Ahora, entonces, años después, reubicado en un nuevo -y del todo inesperado- escenario de debate jurídico que es el abierto por el TEAR, ¿puede el contribuyente recabar, igual que hubiera hecho durante la actuación inspectora, las pruebas atinentes al nuevo argumento B? La respuesta, obviamente, es no: ese tiempo perdido corre en su contra pues, a día de hoy, tiene muchas más dificultades para recabar las pruebas acreditativas de sus legítimas pretensiones…
Y siendo así, ello nos aboca a evidenciar la palmaria situación de indefensión sufrida, siendo así que ésta, además, no cabría ser subsanada por la vía de una hipotética retroacción que permitiera a la AEAT una suerte de segundo tiro en el que, ya desde un principio, focalizara el debate jurídico en B y no en A… No, esa retroacción nunca podría dar marcha atrás al reloj y, por tanto, el contribuyente sufriría, en su contra, el paso del tiempo que también le dificultaría (¿impediría?) muy sensiblemente el ejercicio de su legítimo derecho de defensa y, así, se ve cercenado gravemente su derecho -¡fundamental!- a la tutela judicial efectiva. Ni más, ni menos.
¿Qué más da, pues, que su examen de junio aparezca o no? El caso es que Usted tiene que examinarse en septiembre…
#ciudadaNOsúbdito
[1] “Actos administrativos”, Xabier Arzoz Santisteban (“Manual de Derecho Administrativo. Revista de Derecho Público: Teoría y Método”; Marcial Pons, 2023).

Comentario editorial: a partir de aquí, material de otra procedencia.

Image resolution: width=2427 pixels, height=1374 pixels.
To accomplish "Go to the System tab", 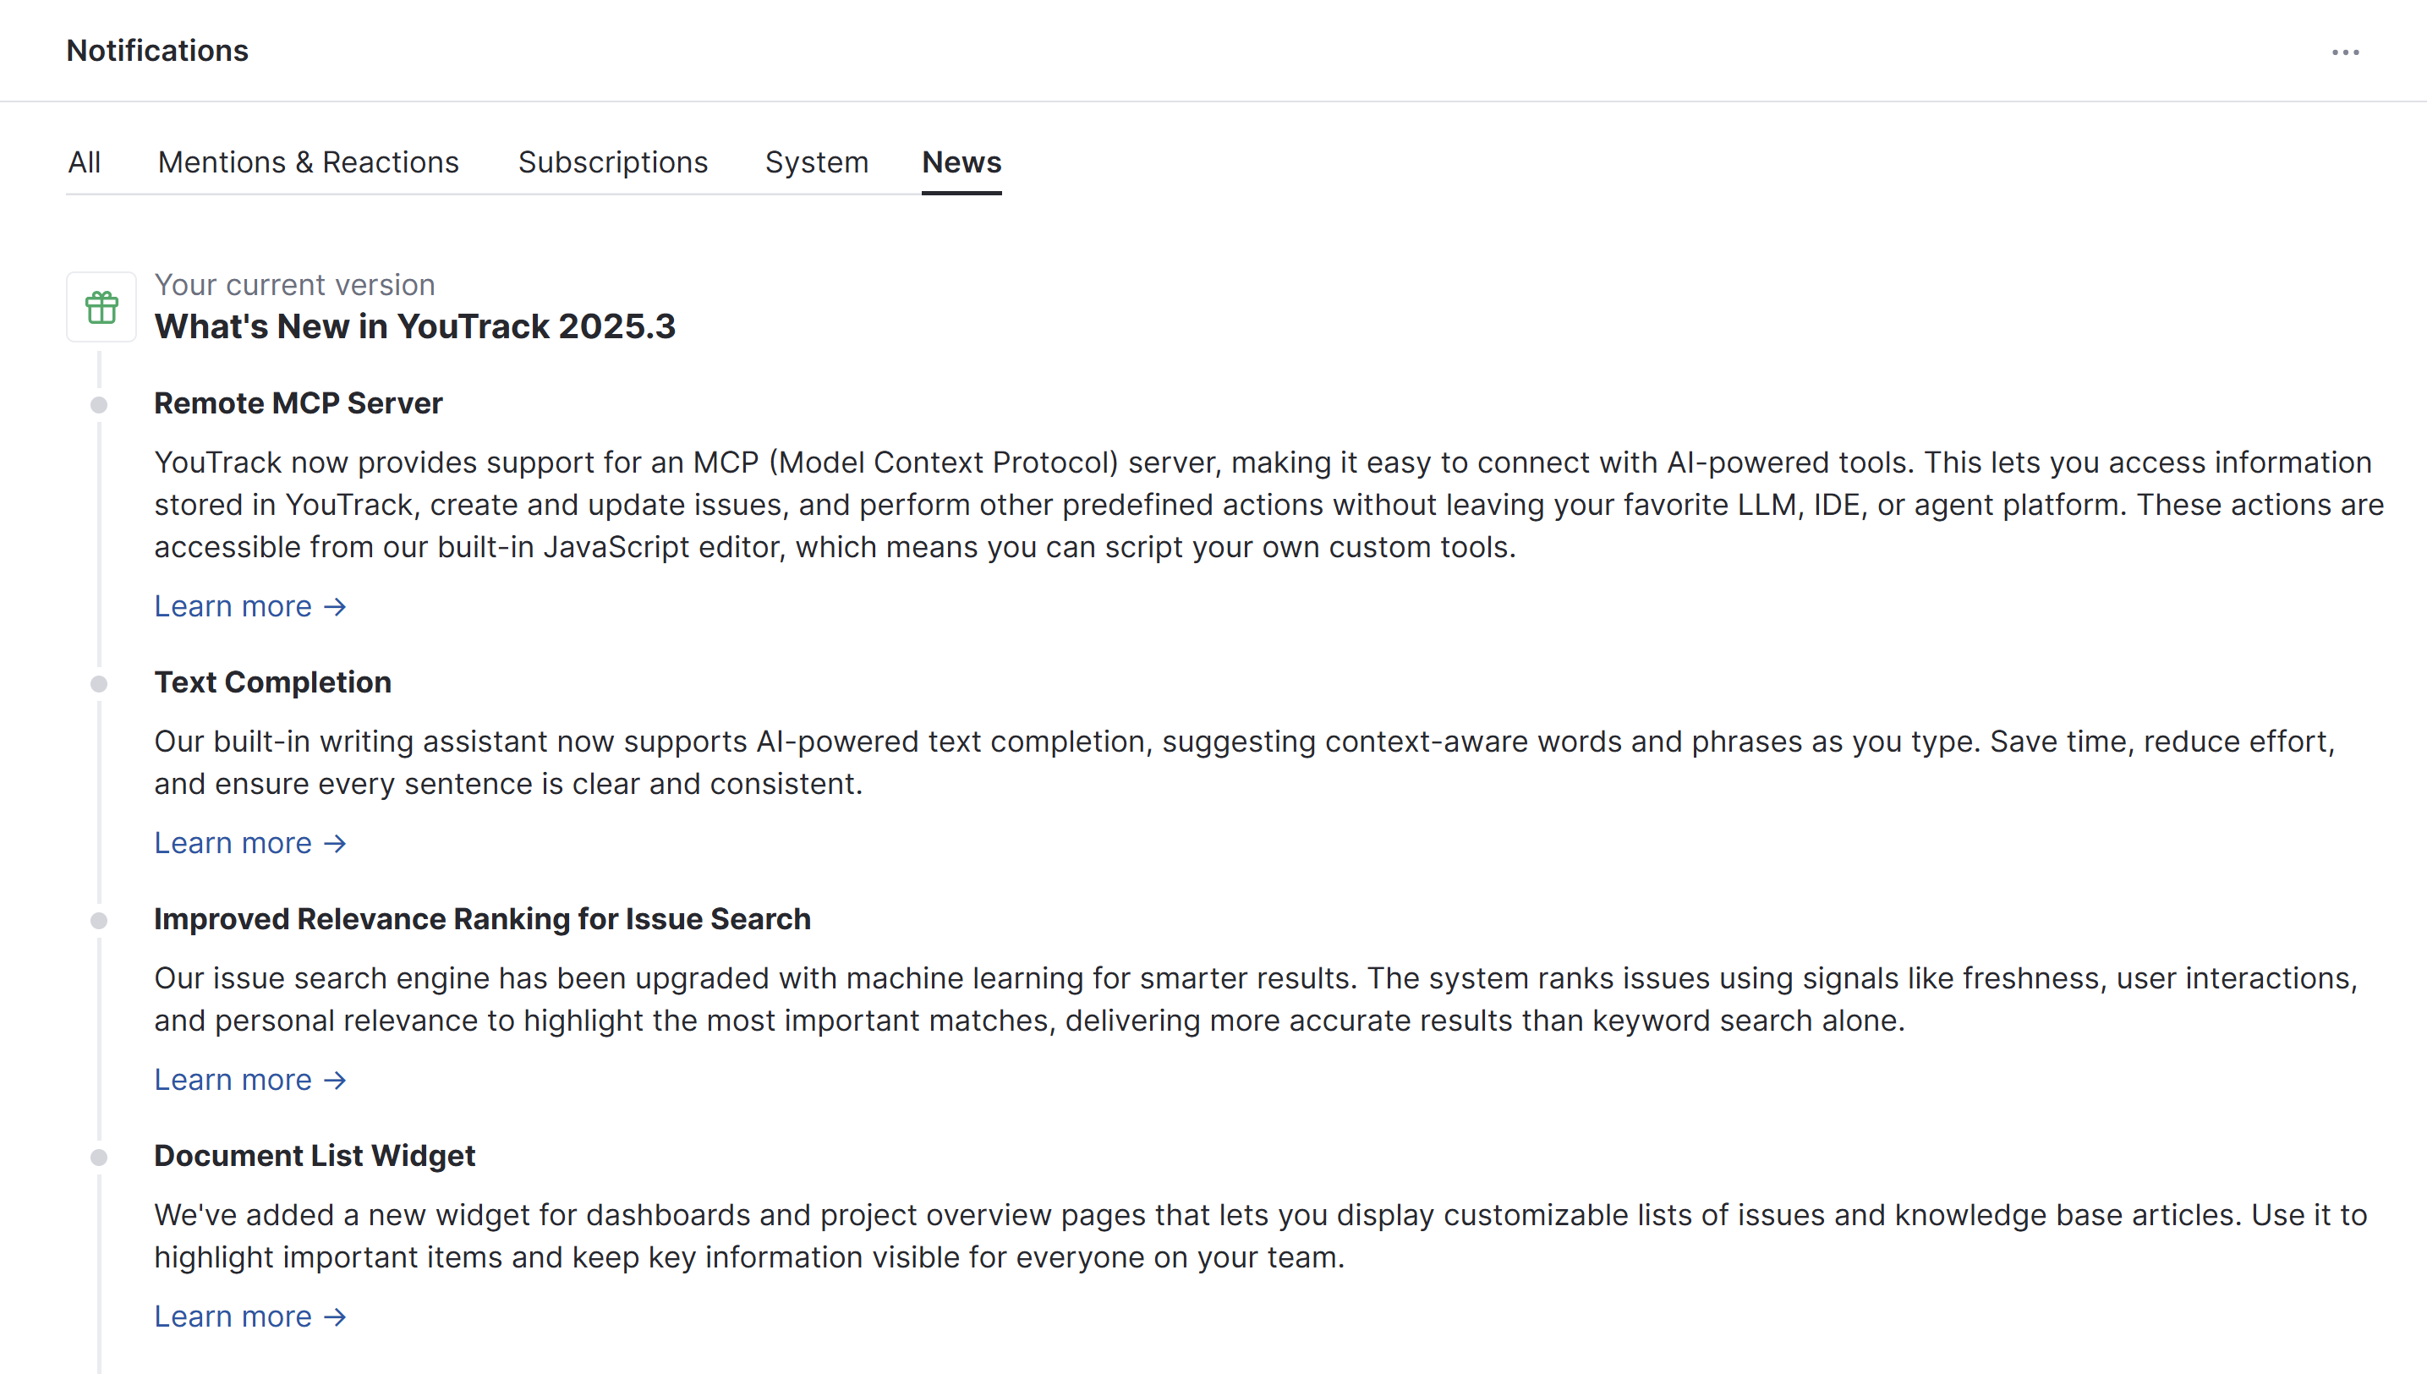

[2] “Buena administración y confianza legítima: a propósito de las liquidaciones del IIVTNU en las transmisiones mortis causa”. Luis Miguel Salas García-Neble. Revista de Contabilidad y Tributación; CEF, nº 487; octubre/2023.
[3] Op. cit. Vid nota nº 3.
[4] “El derecho a una buena administración, su exigencia judicial y el privilegio de ejecutoriedad de los actos administrativos”. Ponce Solé, J; Revista de Administración Pública, 221 (2023).
Insinúas Javier que los tribunales administrativos no son imparciales, y que eso no le habría sucedido de haber ido directamente a los tribunales ordinarios, haciéndole perder tiempo y dinero en ese evite al contribuyente. Dicho de otra manera, los miembros del tribunal administrativo, llevados por la pasión, han iniciado un nuevo procedimiento inspector y han resuelto favorablemente el mismo en una suerte de Juan Palomo, seguro que incluso han afeado a sus compañeros de la AEAT su falta de profesionalidad. No puedo imaginar a un tribunal ordinario juzgando a un asesino y al motivar la sentencia se diga que el reo no estranguló a la víctima, sino que los miembros del tribunal, muy sagaces ellos, en la vista oral, demostraron palmariamente que fue envenenada.
Gracias, Ricardo. Aquí no hago reproche alguno en términos de imparcialidad; me limito a cuestionar el alcance objetivo de la revisión que, entiendo, debe circunscribirse a valorar la ortodoxia jurídica del acto impugnado.